You wish!” say the two adults up front.
“Why
not? It’s not like I don’t have my license already. What’s the point of even
having a license if I’m never gonna drive a car?”
"Ay, que exagerada,"
Lily says.
“Keep dreaming,
boo-boo." Nestor returns to the buttons on the radio.
Emily
throws her stepdad a teenaged look.
“Can’t
you go one day without having to listen to your music in the car?”
“Babe,
lemme work the radio." Lily’s hand shoves Nestor’s out of the way.
"Just concentrate on driving, with your ADD ass.”
The
strong bass of trap music starts rattling the car, along with everything in it.
Rolling
her eyes, Emily sighs loudly and turns toward the window, her face briefly lit
up by the soft light of passing lampposts outside. She imagines herself
driving, alone, somewhere, without embarrassing parents, without school and homework.
Maybe California. Or London, England.
There’s a parking spot up on the top
level of the outdoor garage at the Flamingo. With the engine still running,
Nestor opens a little storage space between the driver and passenger seats.

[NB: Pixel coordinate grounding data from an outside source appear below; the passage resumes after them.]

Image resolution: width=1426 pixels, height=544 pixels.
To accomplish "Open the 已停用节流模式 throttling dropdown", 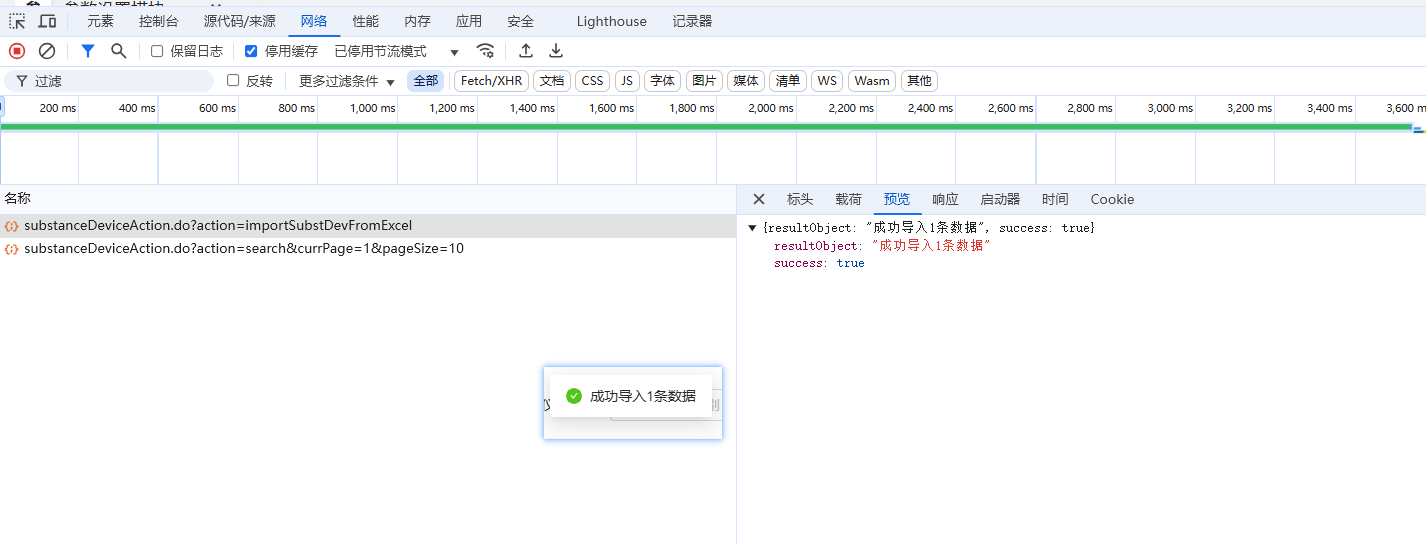I will 397,51.
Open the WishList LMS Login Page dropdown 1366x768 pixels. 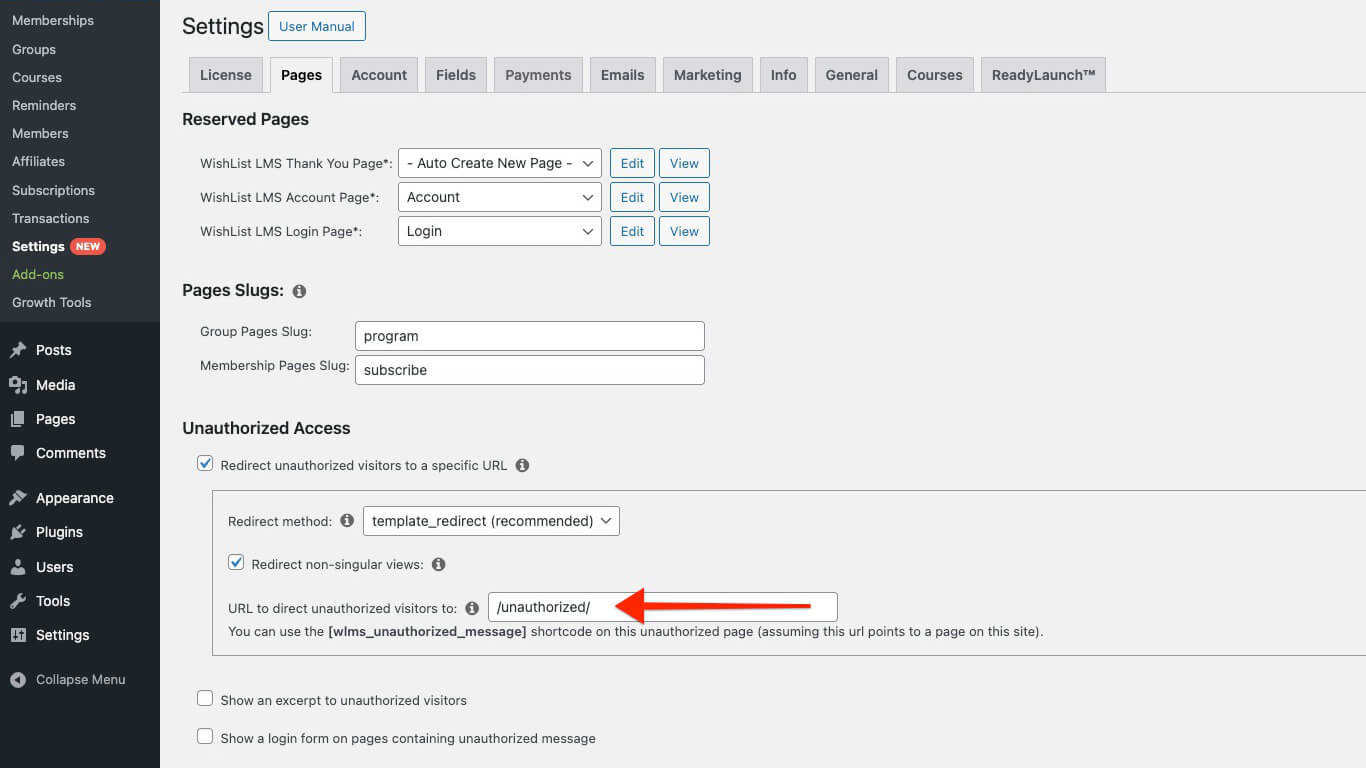pyautogui.click(x=499, y=231)
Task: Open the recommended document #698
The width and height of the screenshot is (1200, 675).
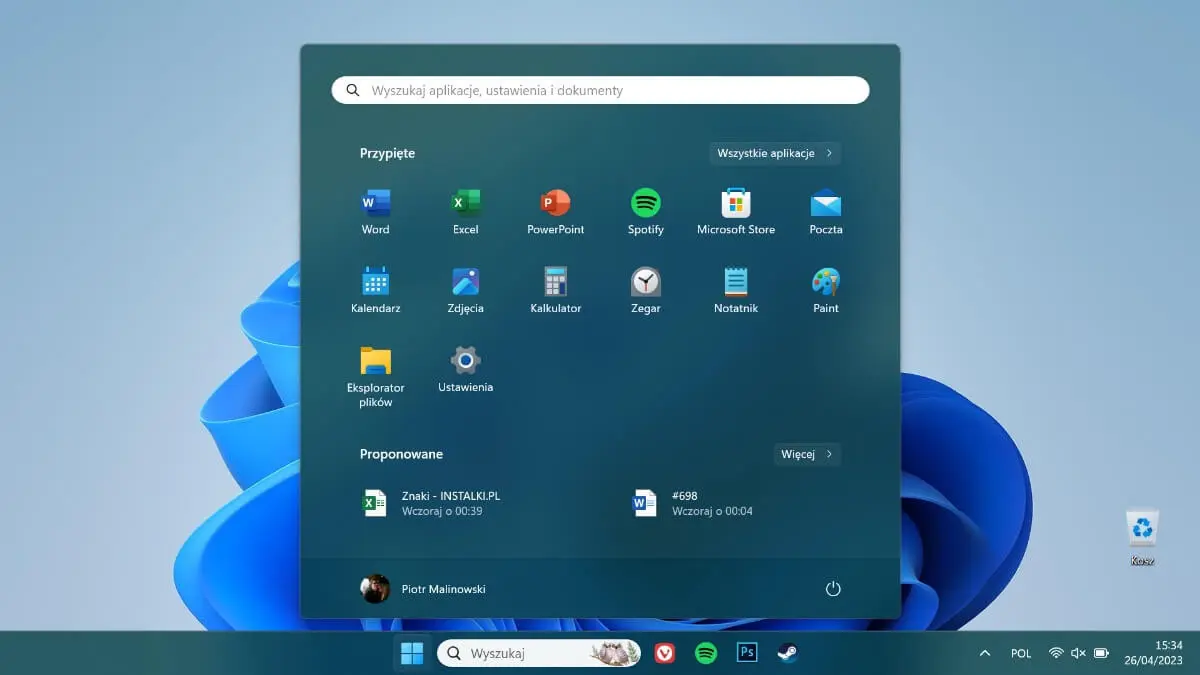Action: (x=700, y=503)
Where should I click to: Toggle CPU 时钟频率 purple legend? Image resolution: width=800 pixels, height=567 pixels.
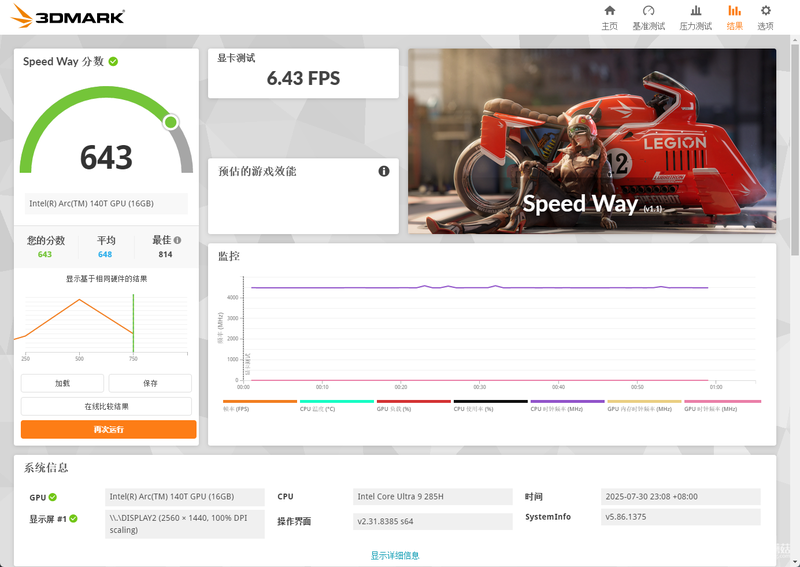pos(567,405)

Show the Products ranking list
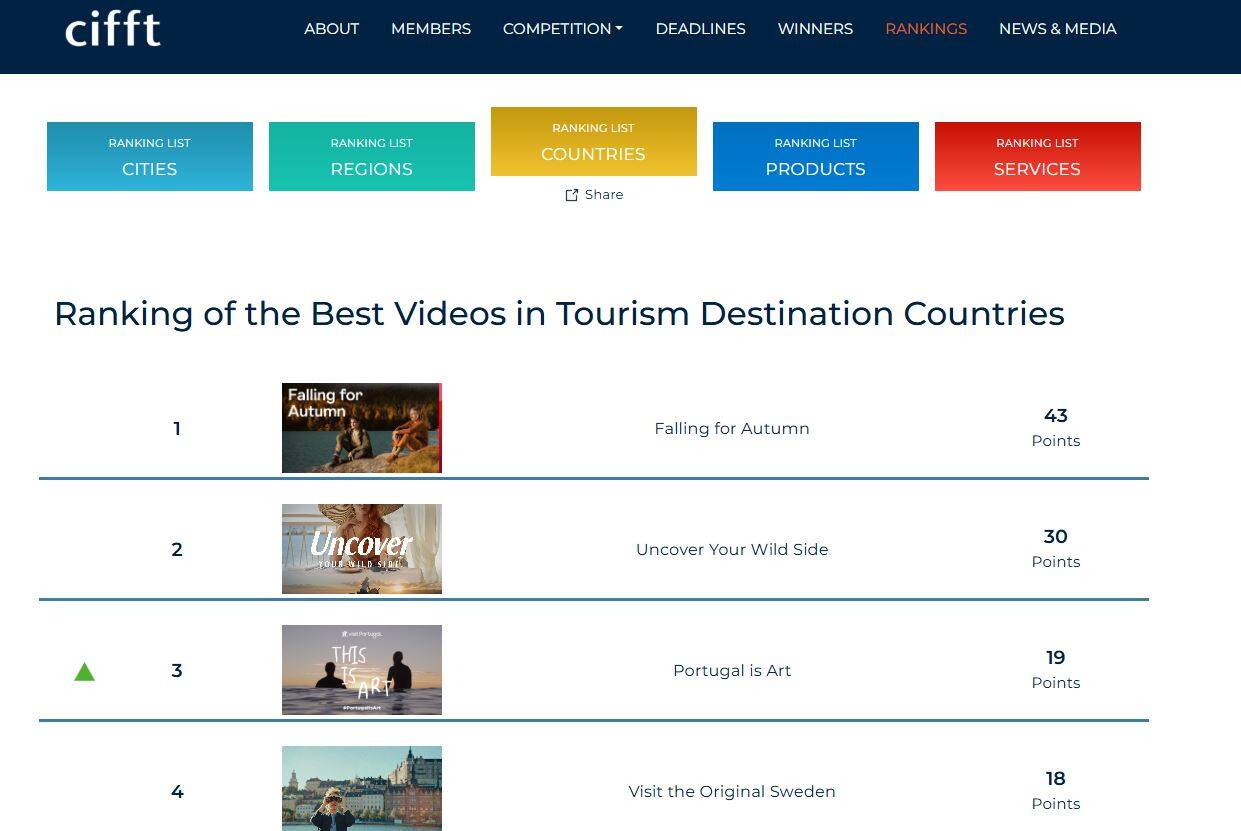(x=815, y=157)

Inside, on a bed of loose change, are a plastic lighter and a little glass pipe
stuffed at one end with marijuana.
He
speaks without looking up: “Care to step out of the car, little girl?”
Emily
rolls her eyes, sighs, gets out of the car. She stands by the trunk and, resting
on one leg like a bird, one-handedly scrolls through her phone.
Pressing
one end of the pipe to his lips, Nestor lights the green end and inhales, the
marijuana glowing orange as the small pipe fills with white smoke. He holds the
smoke deep down in his lungs, chest out, his face wrinkled up, eyes tightly
shut, cheeks puffed out to catch any smoke that might escape. Like this he
passes the pipe to Lily, who copies his actions, though less dramatically and
more reserved, ladylike. Nestor blows a cloud of sticky smoke that swirls up
and out of the open sunroof, evaporating before his eyes like a daydream. There’s
a strong, strange but alluring smell. Half-sweet, half-rotten. The weed is
potent lab-tested stuff.
The
couple repeats the ritual a few more times before Lily, coughing, raises her
palm. “I think I’m good.”
It’s
Saturday and the casino floor is packed. People flow like an audience filing
into a circus of jingling, beeping, blinking, whirring, flashing, droning,
colors, yelling, talking, laughing. The rushing murmur of a thousand separate
voices. Too many sights and sounds and smells crammed into each second. Like a
huge, fancy shopping mall, inside a gigantic pinball machine, disguised as a
casino.
On
either side of the carpeted walkway are rows and rows of slot machines trimmed
with flashing little bulbs. The people sitting at most of them look alike.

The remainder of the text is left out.